Why does my non-greedy Perl regex match nothing?
-
23-08-2019 - |
Question
I thought I understood Perl RE to a reasonable extent, but this is puzzling me:
#!/usr/bin/perl
use strict;
use warnings;
my $test = "'some random string'";
if($test =~ /\'?(.*?)\'?/) {
print "Captured $1\n";
print "Matched $&";
}
else {
print "What?!!";
}
prints
Captured
Matched '
It seems it has matched the ending ' alone, and so captured nothing.
I would have expected it to match the entire thing, or if it's totally non-greedy, nothing at all (as everything there is an optional match).
This in between behaviour baffles me, can anyone explain what is happening?
Solution
The \'?
at the beginning and end means match 0 or 1 apostrophes greedily. (As another poster has pointed out, to make it non-greedy, it would have to be \'??
)
The .*?
in the middle means match 0 or more characters non-greedily.
The Perl regular expression engine will look at the first part of the string. It will match the beginning, but does so greedily, so it picks up the first apostrophe. It then matches non-greedily (so takes as little as it can) followed by an optional apostrophe. This is matched by the empty string.
OTHER TIPS
I think you mean something like:
/'(.*?)'/ // matches everything in single quotes
or
/'[^']*'/ // matches everything in single quotes, but faster
The singe quotes don't need to be escaped, AFAIK.
pattern?
is greedy, if you want it to be non-greedy you must say pattern??
:
#!/usr/bin/perl
use strict;
use warnings;
my $test = "'some random string'";
if($test =~ /\'?(.*?)\'?/) {
print "Captured [$1]\n";
print "Matched [$&]\n";
}
if($test =~ /\'??(.*?)\'??/) {
print "Captured [$1]\n";
print "Matched [$&]\n";
}
from perldoc perlre:
The following standard quantifiers are recognized:
* Match 0 or more times + Match 1 or more times ? Match 1 or 0 times {n} Match exactly n times {n,} Match at least n times {n,m} Match at least n but not more than m times
By default, a quantified subpattern is "greedy", that is, it will match as many times as possible (given a particular starting location) while still allowing the rest of the pattern to match.
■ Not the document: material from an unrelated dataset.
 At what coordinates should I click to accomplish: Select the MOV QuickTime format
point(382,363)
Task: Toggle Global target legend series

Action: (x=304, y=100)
If you want it to match the minimum number of times possible, follow the quantifier with a "?". Note that the meanings don’t change, just the "greediness":
*? Match 0 or more times +? Match 1 or more times ?? Match 0 or 1 time {n}? Match exactly n times {n,}? Match at least n times {n,m}? Match at least n but not more than m times
Beware of making all elements of your regex optional (i.e. having all elements quantified with * or ? ). This lets the Perl regex engine match as much as it wants (even nothing), while still considering the match successful.
I suspect what you want is
/'(.*?)'/
I would say the closest answer to what you are looking for is
/'?([^']*)'?/
So "get the single quote if it's there", "get anything and everything that's not a single quote", "get the last single quote if it's there".
Unless you want to match "'don't do this'" - but who uses an apostrophe in a single quote anyway (and gets away with it for long)? :)